***** SUPPLIED DATA
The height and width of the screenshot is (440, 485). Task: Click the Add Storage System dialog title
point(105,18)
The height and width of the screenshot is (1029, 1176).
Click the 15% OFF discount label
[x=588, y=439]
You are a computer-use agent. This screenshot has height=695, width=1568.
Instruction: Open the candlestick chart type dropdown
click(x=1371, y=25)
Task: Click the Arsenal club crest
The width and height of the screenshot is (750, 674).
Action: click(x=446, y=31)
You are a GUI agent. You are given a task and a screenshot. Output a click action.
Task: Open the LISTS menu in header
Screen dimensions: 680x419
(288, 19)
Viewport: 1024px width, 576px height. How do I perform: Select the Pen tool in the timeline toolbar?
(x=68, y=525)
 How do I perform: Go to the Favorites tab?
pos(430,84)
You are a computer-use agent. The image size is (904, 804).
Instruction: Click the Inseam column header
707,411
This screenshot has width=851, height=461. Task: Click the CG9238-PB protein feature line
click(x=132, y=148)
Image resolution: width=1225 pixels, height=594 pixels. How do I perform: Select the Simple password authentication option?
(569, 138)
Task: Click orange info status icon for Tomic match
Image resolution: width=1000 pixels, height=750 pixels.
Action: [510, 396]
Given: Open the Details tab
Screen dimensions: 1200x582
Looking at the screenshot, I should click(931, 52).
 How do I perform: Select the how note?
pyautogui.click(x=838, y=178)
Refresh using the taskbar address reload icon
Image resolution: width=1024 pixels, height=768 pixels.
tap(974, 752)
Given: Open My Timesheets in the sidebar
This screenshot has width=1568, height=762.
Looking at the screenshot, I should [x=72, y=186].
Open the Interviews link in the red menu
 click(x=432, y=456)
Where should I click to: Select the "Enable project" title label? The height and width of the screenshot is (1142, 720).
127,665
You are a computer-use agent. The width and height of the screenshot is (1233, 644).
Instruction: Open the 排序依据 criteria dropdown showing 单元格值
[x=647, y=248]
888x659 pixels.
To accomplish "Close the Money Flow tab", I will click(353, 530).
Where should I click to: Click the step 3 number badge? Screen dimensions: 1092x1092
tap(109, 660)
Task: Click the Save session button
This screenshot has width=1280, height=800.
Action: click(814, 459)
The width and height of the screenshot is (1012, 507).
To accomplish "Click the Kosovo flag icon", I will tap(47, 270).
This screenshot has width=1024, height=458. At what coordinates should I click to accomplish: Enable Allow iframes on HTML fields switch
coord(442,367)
**********
[WHAT THE TASK ASKS]:
Transcribe the material exactly as it reads.

[EXERCISE SOLUTION]:
The height and width of the screenshot is (440, 485). Task: Click the Add Storage System dialog title
point(105,18)
The height and width of the screenshot is (1029, 1176).
Click the 15% OFF discount label
[x=588, y=439]
You are a computer-use agent. This screenshot has height=695, width=1568.
Instruction: Open the candlestick chart type dropdown
click(x=1371, y=25)
Task: Click the Arsenal club crest
The width and height of the screenshot is (750, 674).
Action: click(x=446, y=31)
You are a GUI agent. You are given a task and a screenshot. Output a click action.
Task: Open the LISTS menu in header
Screen dimensions: 680x419
(288, 19)
Viewport: 1024px width, 576px height. How do I perform: Select the Pen tool in the timeline toolbar?
(x=68, y=525)
 How do I perform: Go to the Favorites tab?
pos(430,84)
You are a computer-use agent. The image size is (904, 804).
Instruction: Click the Inseam column header
707,411
This screenshot has width=851, height=461. Task: Click the CG9238-PB protein feature line
click(x=132, y=148)
Image resolution: width=1225 pixels, height=594 pixels. How do I perform: Select the Simple password authentication option?
(569, 138)
Task: Click orange info status icon for Tomic match
Image resolution: width=1000 pixels, height=750 pixels.
Action: [510, 396]
Given: Open the Details tab
Screen dimensions: 1200x582
Looking at the screenshot, I should click(931, 52).
 How do I perform: Select the how note?
pyautogui.click(x=838, y=178)
Refresh using the taskbar address reload icon
Image resolution: width=1024 pixels, height=768 pixels.
tap(974, 752)
Given: Open My Timesheets in the sidebar
This screenshot has width=1568, height=762.
Looking at the screenshot, I should [x=72, y=186].
Open the Interviews link in the red menu
 click(x=432, y=456)
Where should I click to: Select the "Enable project" title label? The height and width of the screenshot is (1142, 720).
127,665
You are a computer-use agent. The width and height of the screenshot is (1233, 644).
Instruction: Open the 排序依据 criteria dropdown showing 单元格值
[x=647, y=248]
888x659 pixels.
To accomplish "Close the Money Flow tab", I will click(353, 530).
Where should I click to: Click the step 3 number badge? Screen dimensions: 1092x1092
tap(109, 660)
Task: Click the Save session button
This screenshot has width=1280, height=800.
Action: click(814, 459)
The width and height of the screenshot is (1012, 507).
To accomplish "Click the Kosovo flag icon", I will tap(47, 270).
This screenshot has width=1024, height=458. At what coordinates should I click to accomplish: Enable Allow iframes on HTML fields switch
coord(442,367)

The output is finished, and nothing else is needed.